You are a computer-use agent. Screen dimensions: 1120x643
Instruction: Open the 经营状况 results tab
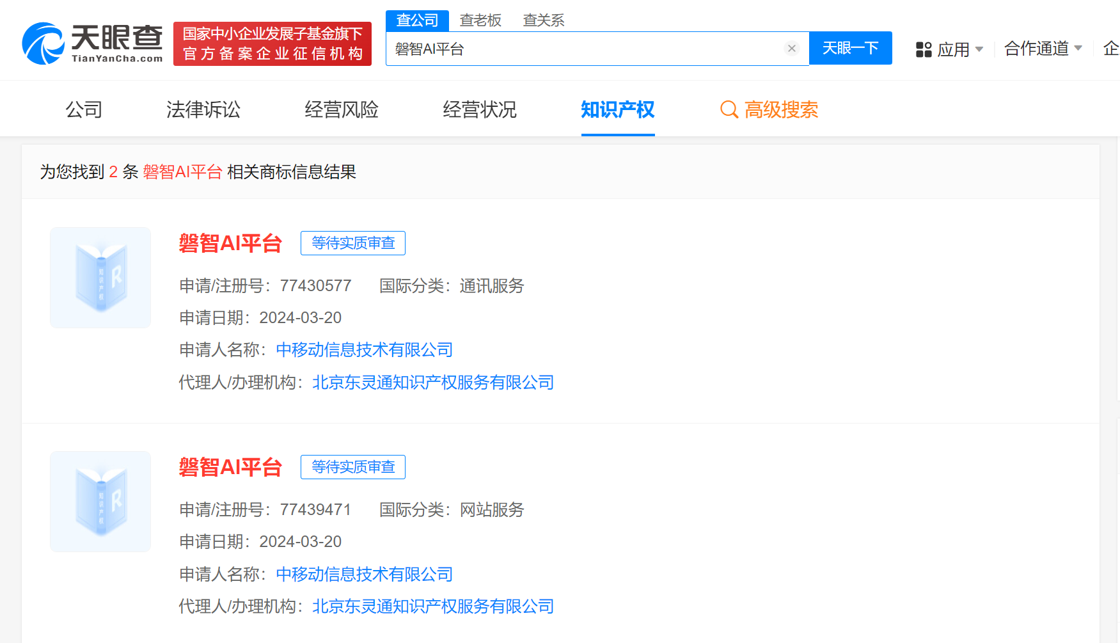[x=479, y=109]
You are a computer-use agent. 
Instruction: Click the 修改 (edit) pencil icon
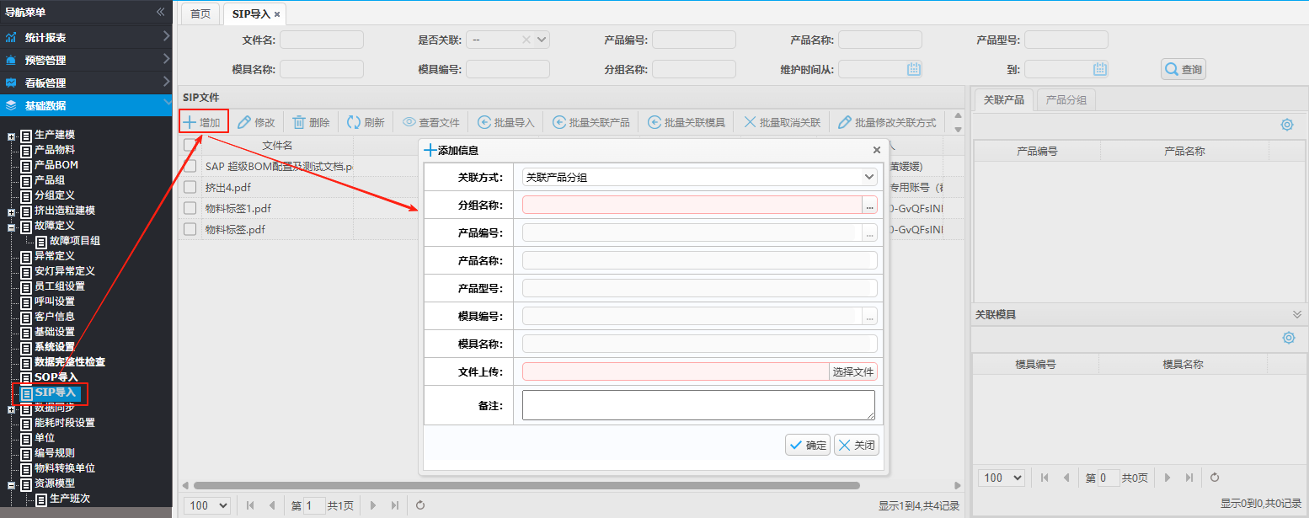coord(244,122)
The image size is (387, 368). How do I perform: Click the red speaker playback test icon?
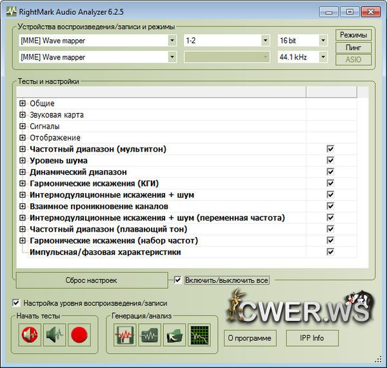coord(28,336)
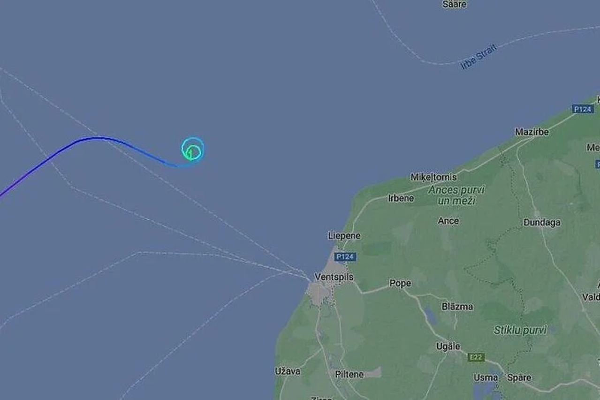Select the Pope village label
The image size is (600, 400).
400,283
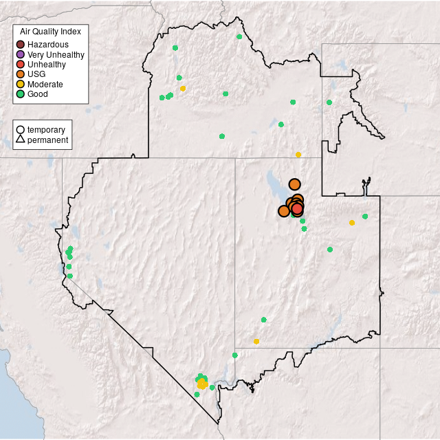This screenshot has height=440, width=440.
Task: Pick the USG orange legend circle
Action: click(21, 74)
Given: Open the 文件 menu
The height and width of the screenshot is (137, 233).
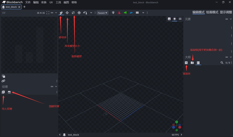Looking at the screenshot, I should click(28, 2).
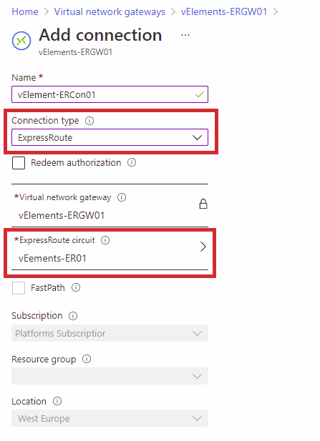Click the Name field containing vElement-ERCon01
Viewport: 320px width, 441px height.
tap(110, 94)
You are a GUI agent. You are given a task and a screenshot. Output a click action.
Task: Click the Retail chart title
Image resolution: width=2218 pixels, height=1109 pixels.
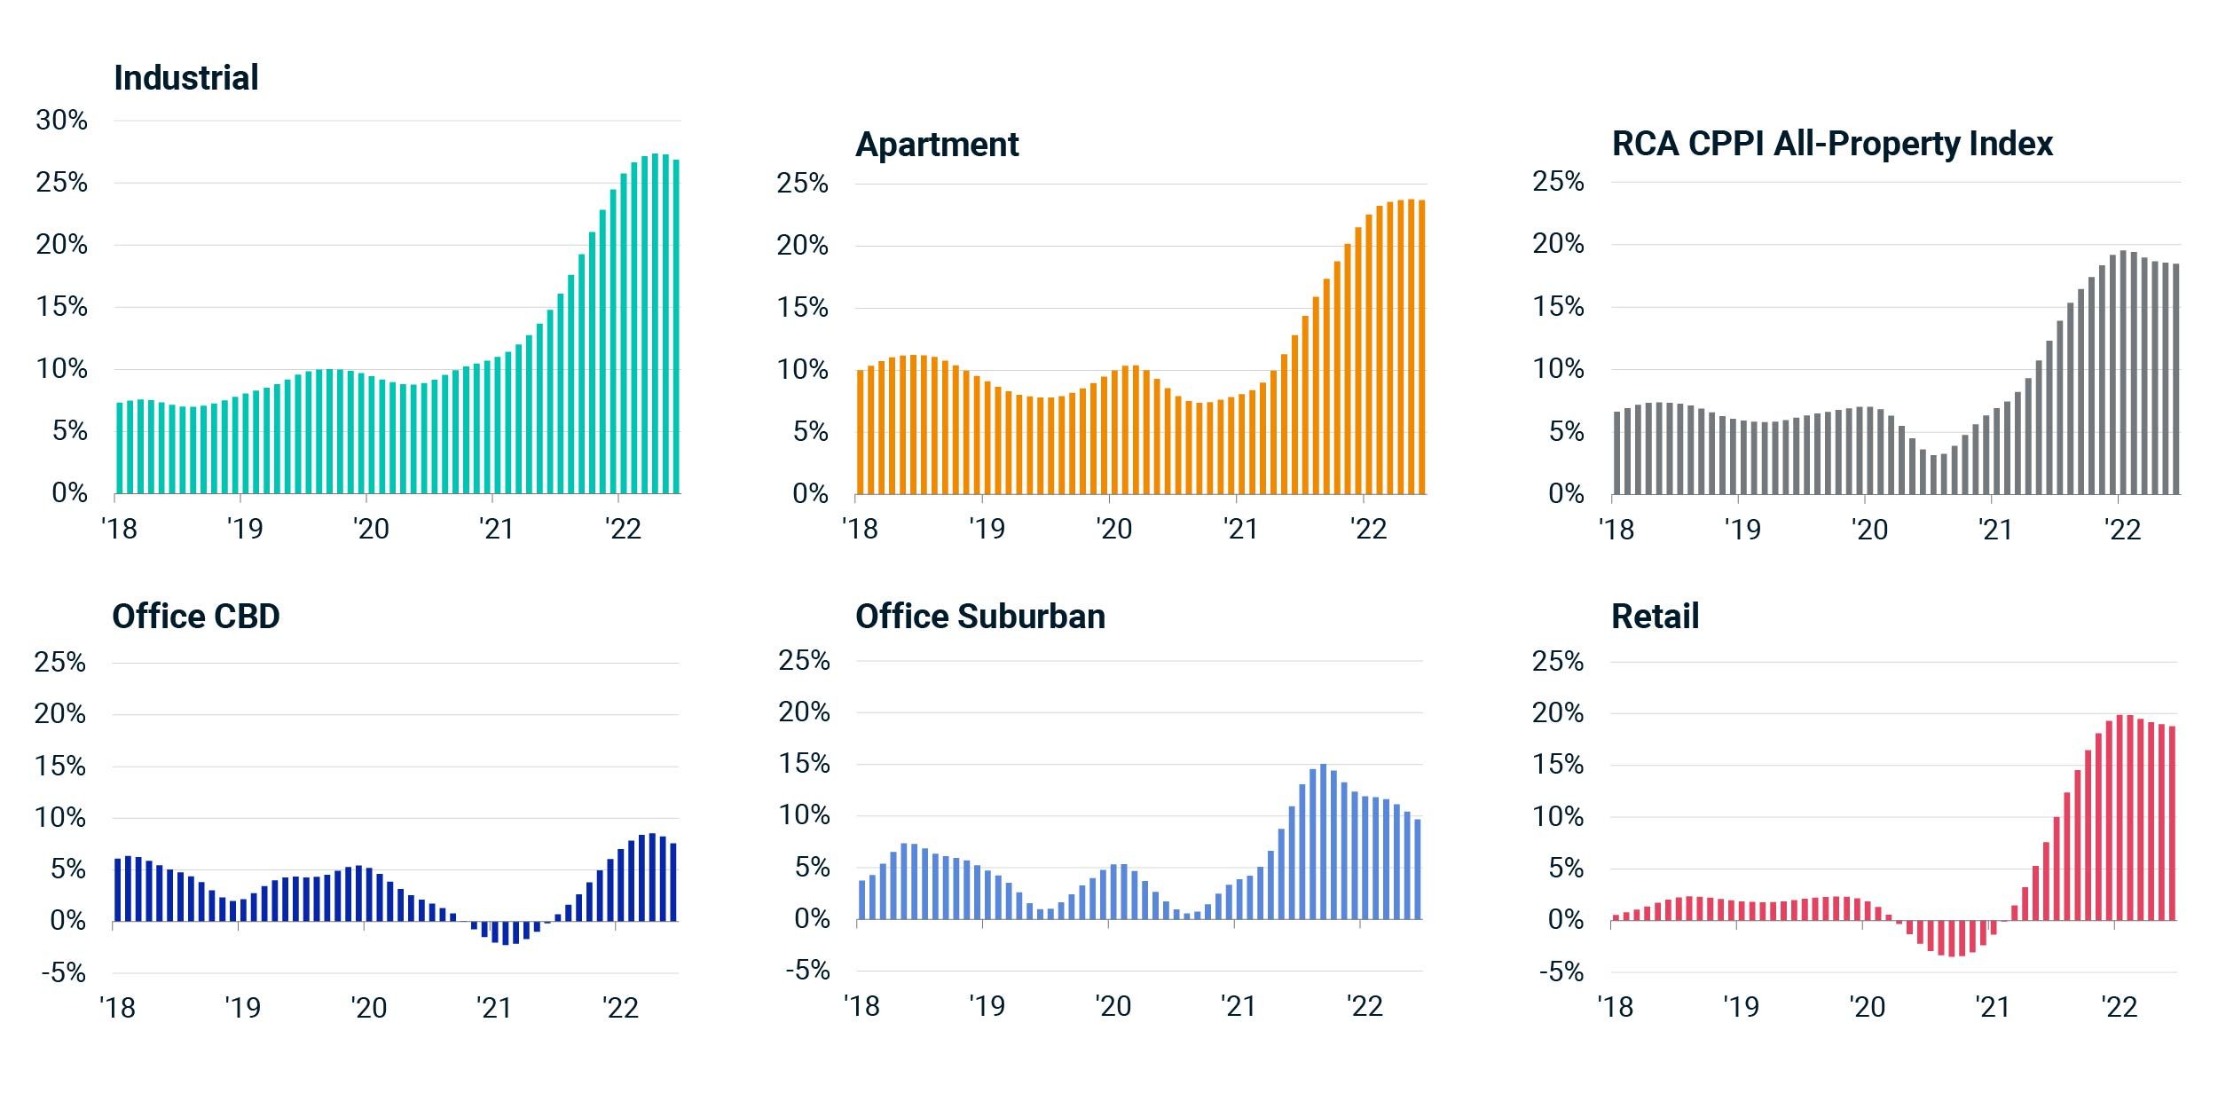click(1656, 617)
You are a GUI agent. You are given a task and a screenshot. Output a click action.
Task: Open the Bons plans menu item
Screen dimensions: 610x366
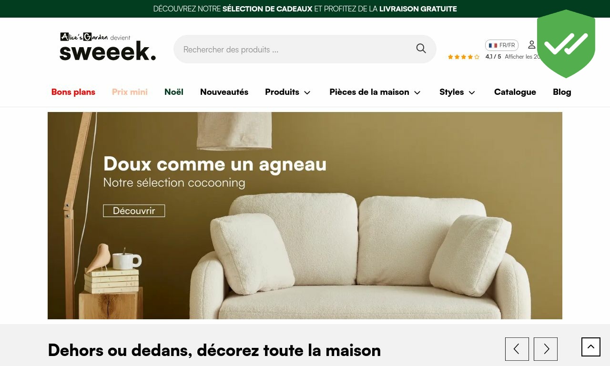[x=73, y=92]
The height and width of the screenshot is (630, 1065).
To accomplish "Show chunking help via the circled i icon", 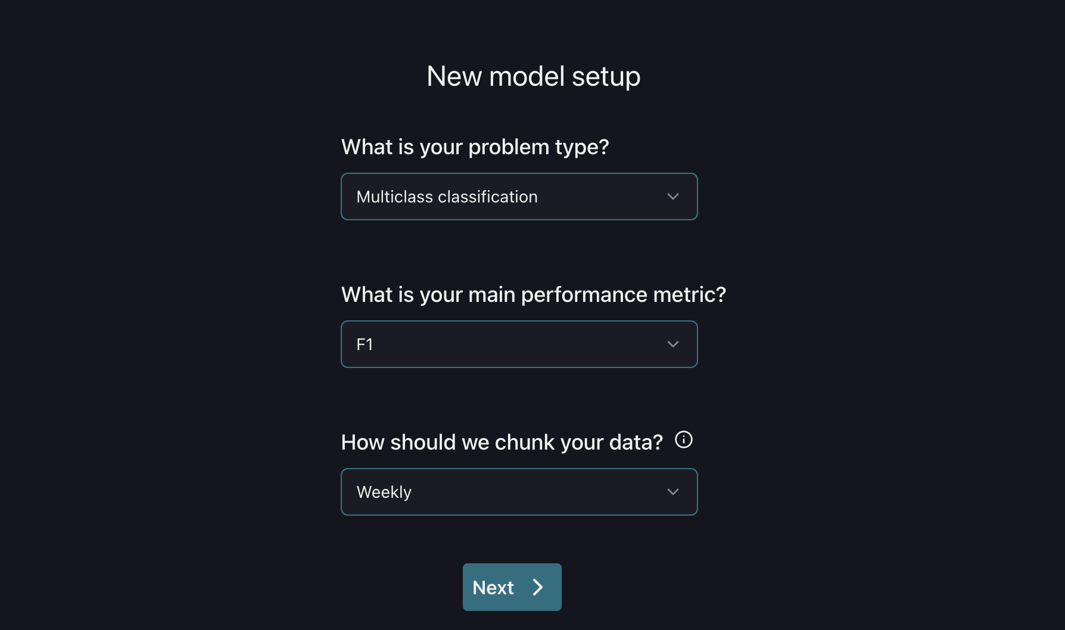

# [Work order]
Once the line containing "The height and width of the screenshot is (630, 1065)." is found in the records above, it and every line after it up to the last must be repeated exactly, without pictures.

# [Result of the exercise]
The height and width of the screenshot is (630, 1065).
To accomplish "Show chunking help via the circled i icon", 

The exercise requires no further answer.